Minha
adoração por arte barroca brasileira me levou, desde os tempos da
Faculdade de Artes, a investigar como se dá a conexão entre arte
sacra e artistas desinteressados por religiosidade. Basta uma olhada
na linha do tempo para constatar que o homem já expressava -
artisticamente - seus anseios e angústias muito antes do surgimento
do cristianismo. Portanto há um valor intrínseco na obra, que
prescinde da função de adoração.
Encarando
a dificuldade de apreciar a iconografia do budismo tibetano com
aquele excesso de cores primárias, criaturas disformes e o granel de
simbologias ocupando um mesmo espaço, comecei um mergulho na arte
budista.
Começando pela representação do próprio Sidarta e o início da estória: “durante sete semanas, em busca da iluminação, Buda sentou-se embaixo da árvore bodhi para meditar e, claro, permaneceu em jejum”.
Enquanto
imagens de Buda sentado quase sempre o retratam com um físico são,
algumas raras esculturas concentram-se em ilustrar a realidade do seu
corpo esquálido.
Esta
semana, por causa de um leilão de arte
de Gandhara,
feito pela Casa de Leião alemã Auctionata, veio a público uma
escultura de xisto cinzento da antiga região de Gandhara, conhecida
como o 'Buda Emaciado' ou “Buda Emagrecido”. Arne Sildatke,
especialista em arte asiática, explicou que são raras as esculturas
de Buda Emagrecido, especialmente as de tamanho que se aproximem do
natural.
Datada dos séculos
2 ou 4, a obra mede pouco mais de um metro.
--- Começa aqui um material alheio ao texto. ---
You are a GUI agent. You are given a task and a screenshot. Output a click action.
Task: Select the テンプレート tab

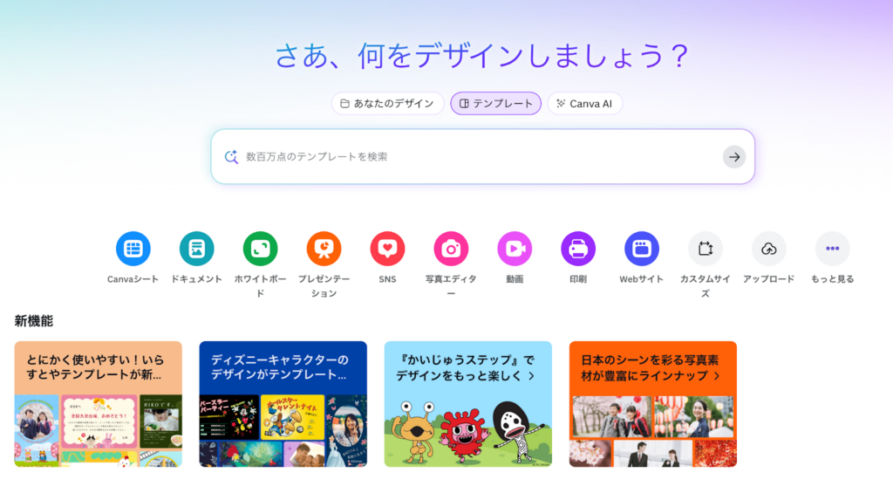pyautogui.click(x=496, y=104)
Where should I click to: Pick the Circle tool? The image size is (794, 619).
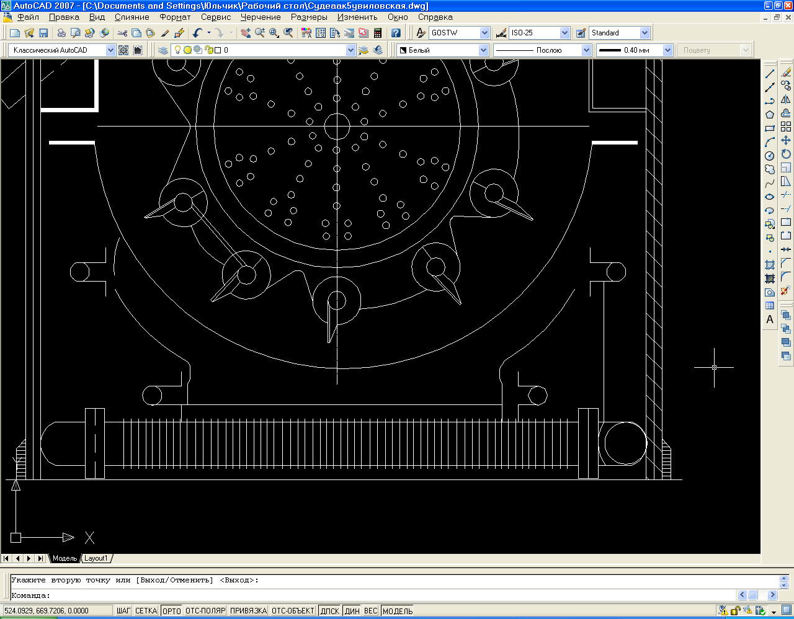tap(770, 156)
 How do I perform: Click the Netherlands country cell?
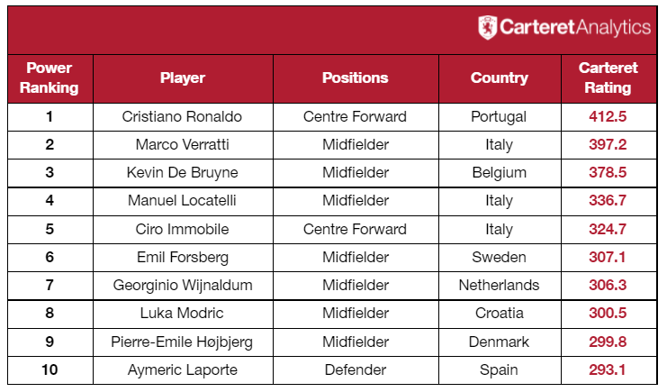point(499,285)
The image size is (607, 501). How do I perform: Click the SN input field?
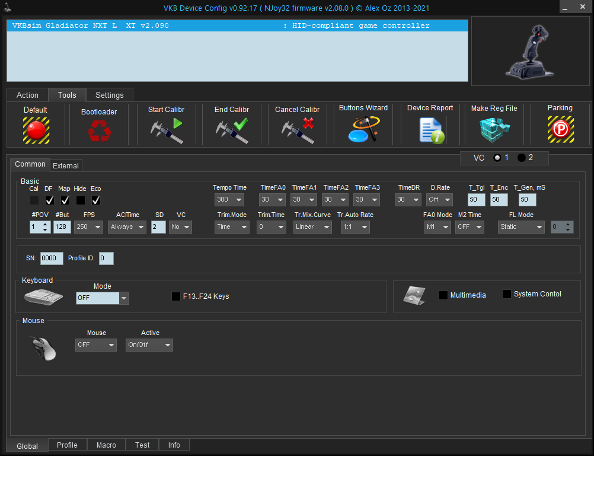(52, 259)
Mesmo com a caixa torácica à mostra, ombros ossudos, tendões, veias nervosas e uma magreza esculpida capaz de chocar, o Buda ainda transmite a força — física e mental — sempre encarnadas nas representações mais típicas do mestre iluminado.
De
acordo com Sildatke, "numa perspectiva intercultural, a
representação do Buda magro pode ser comparada às imagens do
Cristo crucificado, no que se refere à sua importância religiosa.
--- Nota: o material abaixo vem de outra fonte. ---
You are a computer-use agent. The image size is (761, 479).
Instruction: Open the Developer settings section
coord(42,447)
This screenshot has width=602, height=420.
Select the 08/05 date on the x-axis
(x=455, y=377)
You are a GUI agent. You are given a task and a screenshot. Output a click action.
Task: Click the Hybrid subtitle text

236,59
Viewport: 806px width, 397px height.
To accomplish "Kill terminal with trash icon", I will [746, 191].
Porém não é um símbolo de morte e ressurreição, mas de
autoempoderamento, e de superação do sofrimento do espírito
humano. É um manifesto sobre a inacreditável força de vontade e
dedicação do Buda e, portanto, uma imagem icônica para os
seguidores do caminho budista".
Existem
outros Budas Magros conhecidos espalhados pelo mundo: o Museu de
Lahore, no Paquistão possui em seu acervo um deslumbrante exemplar
de barba longa – refletindo o ascetismo do Buda. Versões
fragmentadas são encontradas em coleções institucionais, como a do
Metropolitan que, infelizmente sem cabeça, revela muita atenção
aos detalhes anatômicos do corpo humano.
Muito
do poder destas obras de arte, que evocam a devoção do Buda à
busca pela sabedoria, decorre do uso que os artistas fizeram das
linhas e incisões profundas — uma característica da arte
gandharana
que resultou de um diálogo cultural entre Oriente e Ocidente.
"Foi
na antiga região de Gandhara (hoje Paquistão/Afeganistão), que as
artes do subcontinente indiano fundiram-se com a arte helenística,
levada para a região por Alexandre, o grande e seus sucessores",
explica Sildatke
"O
fascínio pelo corpo humano e uma estreita observação naturalista
da forma humana encontram-se na arte helenística e na tradição das
esculturas indianas. Na arte gandharana,
numa fusão cultural entre Oriente e Ocidente, estas tradições se
mesclam num estilo único e expressivo".